Data excerpts:
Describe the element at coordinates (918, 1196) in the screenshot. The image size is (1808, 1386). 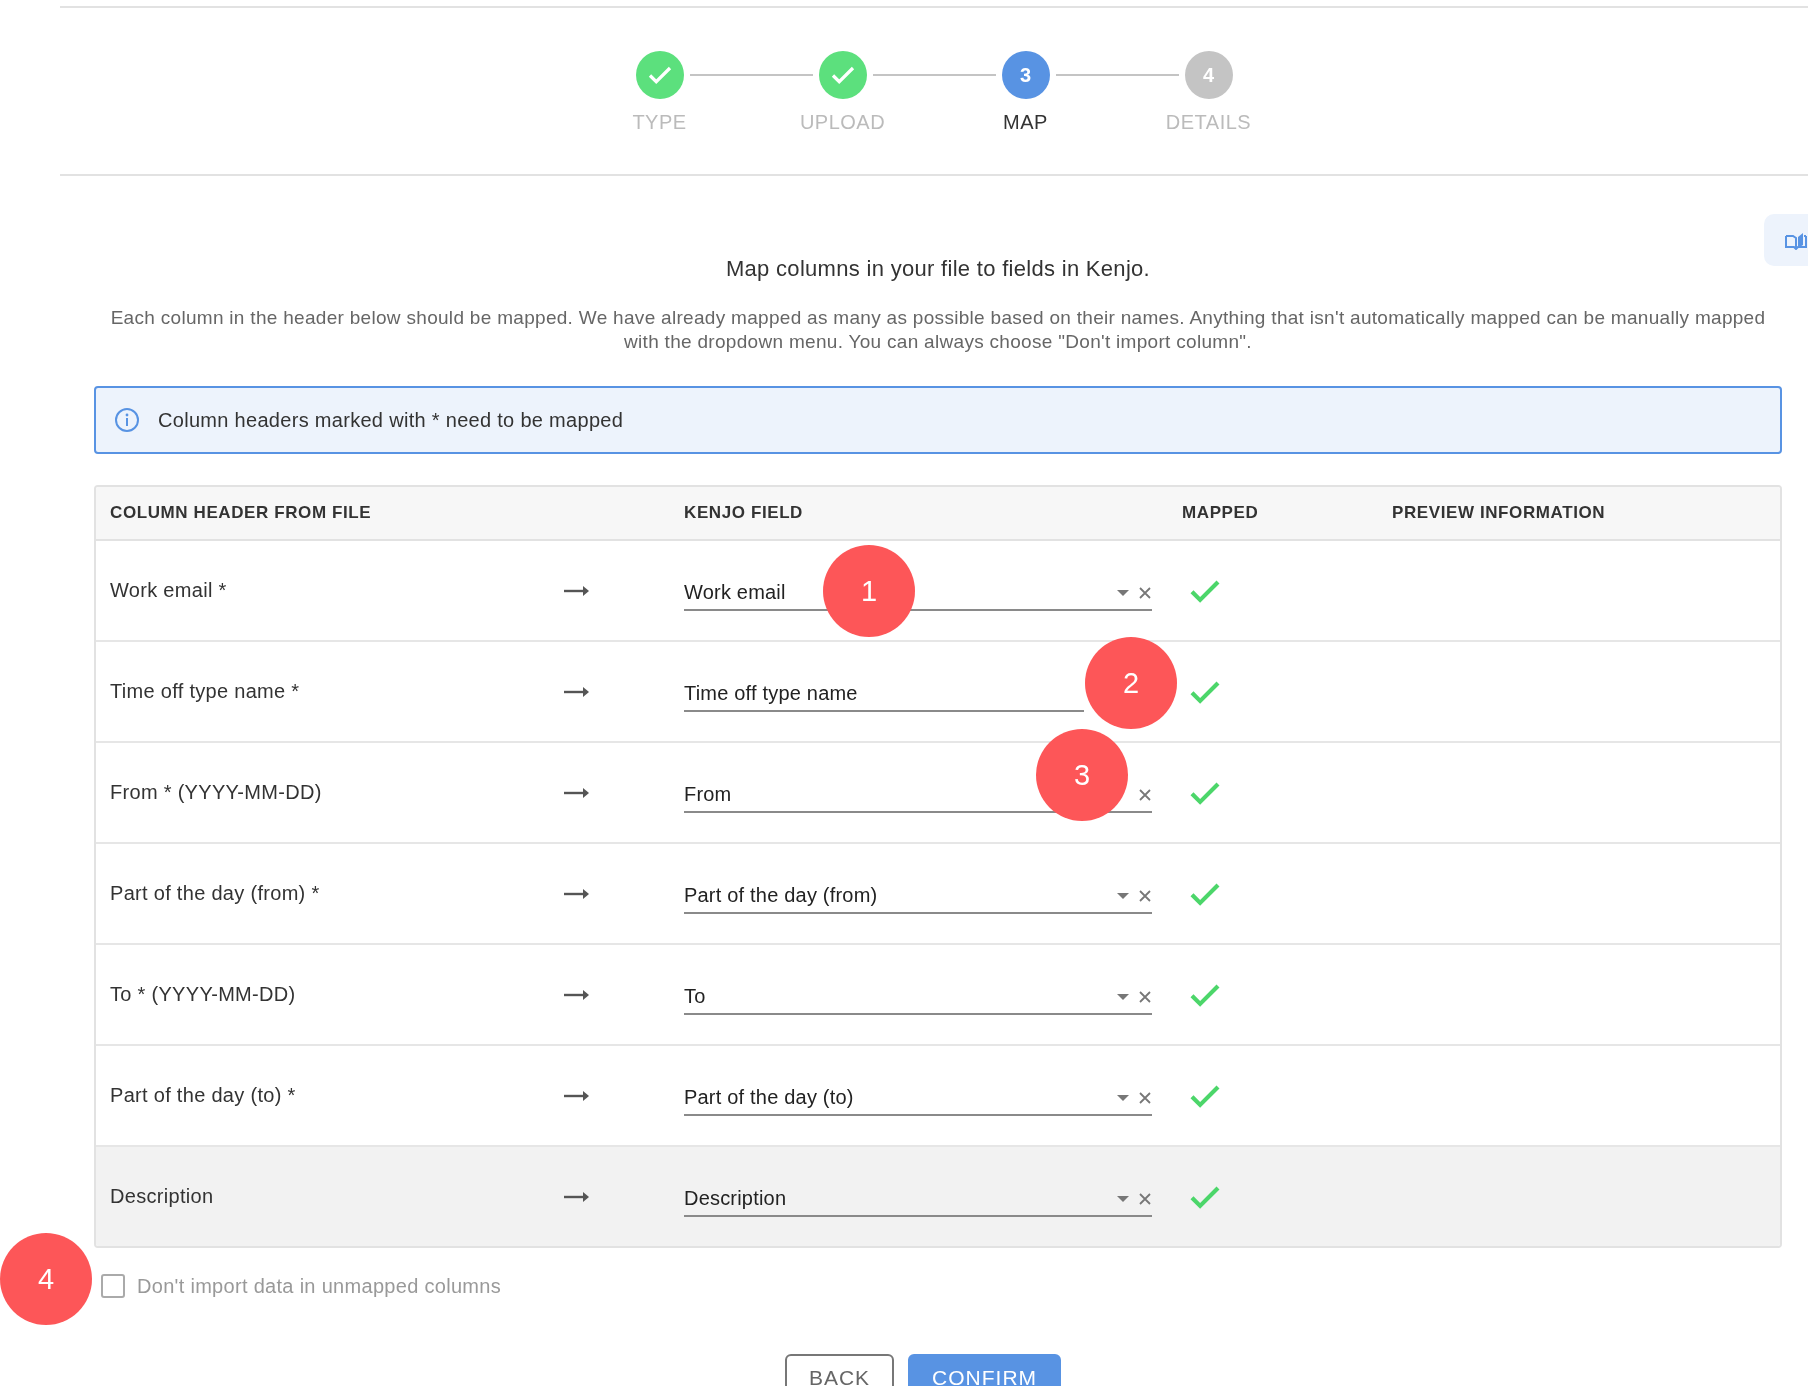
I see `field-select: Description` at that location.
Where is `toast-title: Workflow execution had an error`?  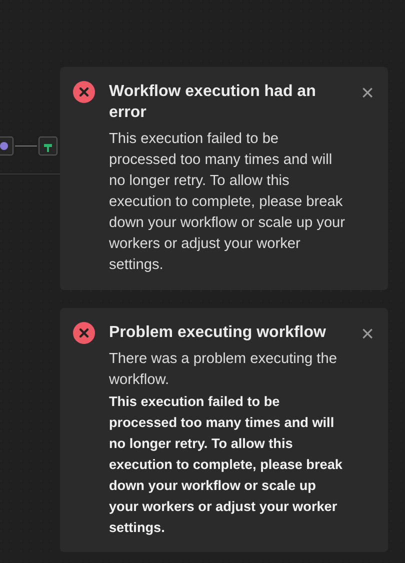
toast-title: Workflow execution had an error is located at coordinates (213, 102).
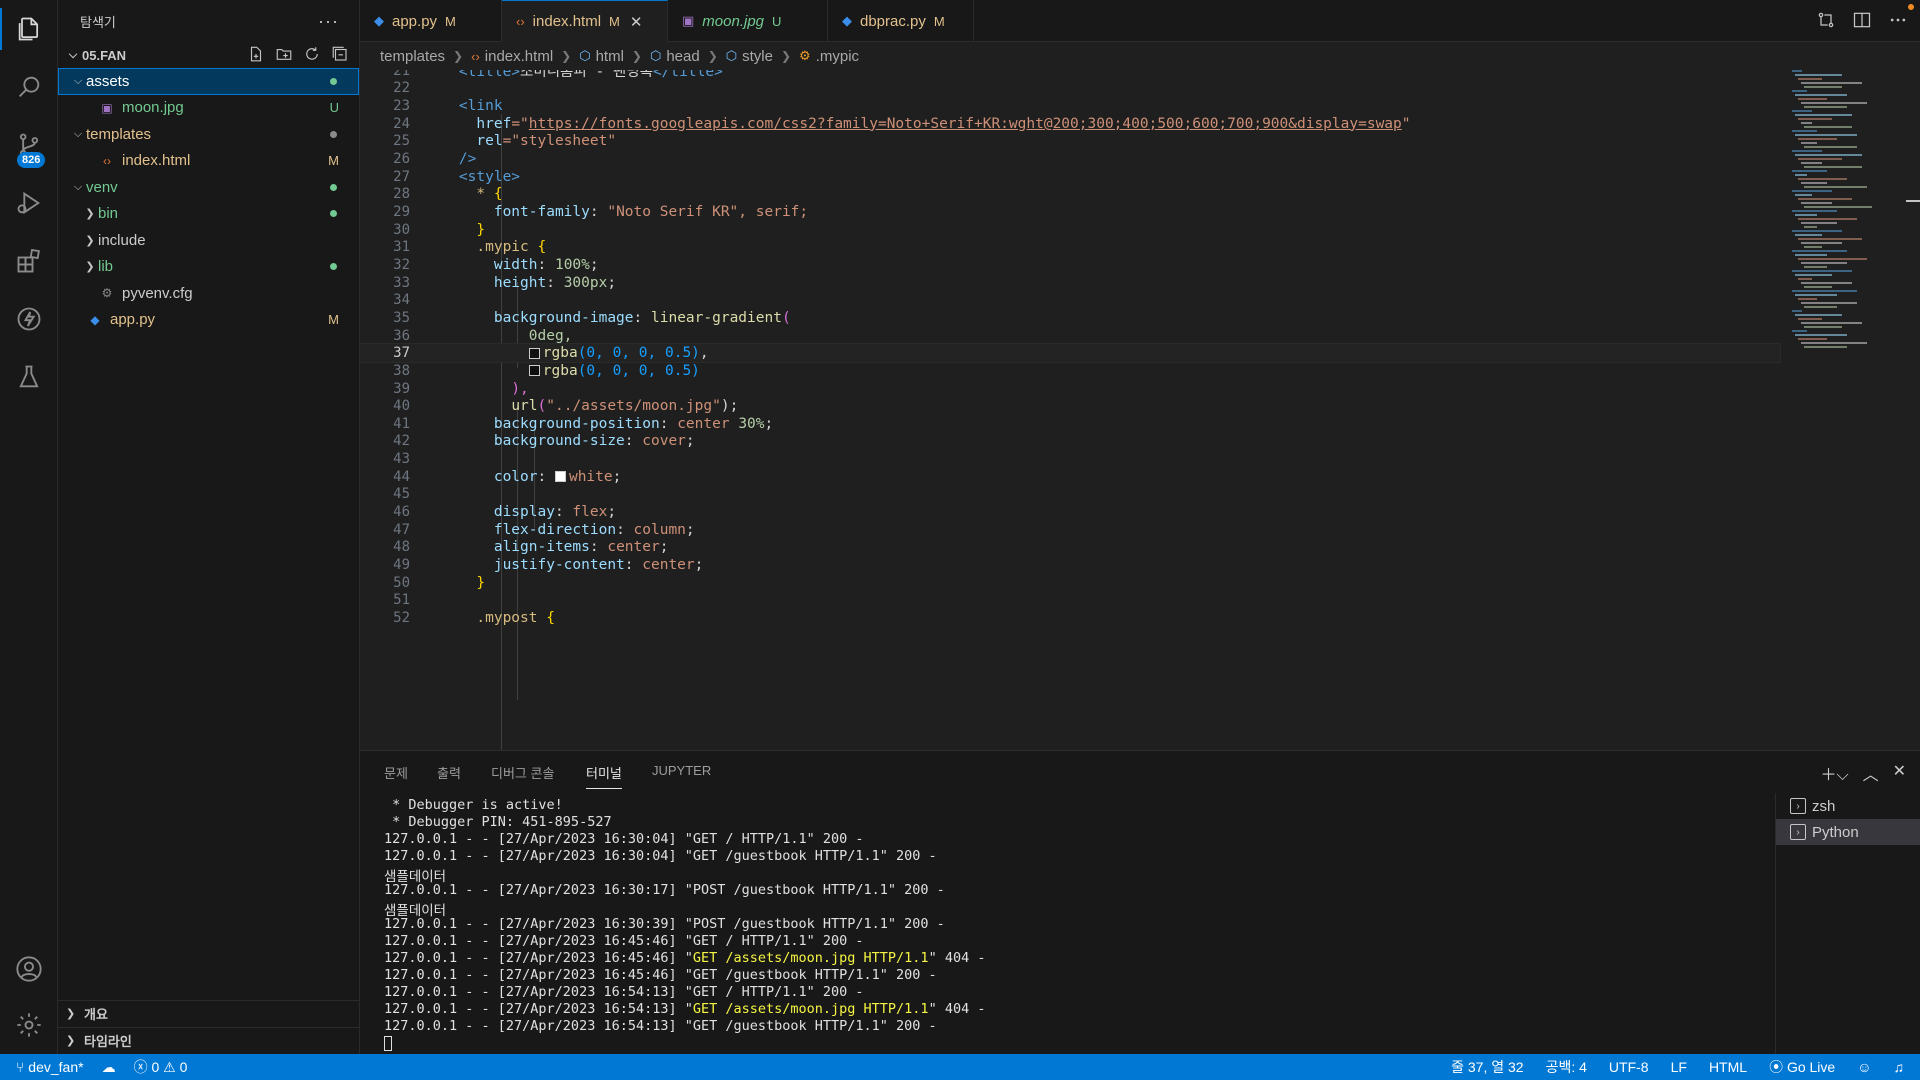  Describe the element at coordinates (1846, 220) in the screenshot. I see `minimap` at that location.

What is required: Convert all of the rows above into a numbered list with one item per line, dropping any blank lines and leaving out the pictures.

Exercise output:
1. Describe the element at coordinates (918, 1196) in the screenshot. The image size is (1808, 1386). 
2. I see `field-select: Description` at that location.
3. Where is `toast-title: Workflow execution had an error`?  
4. toast-title: Workflow execution had an error is located at coordinates (213, 102).
5.   Describe the element at coordinates (1846, 220) in the screenshot. I see `minimap` at that location.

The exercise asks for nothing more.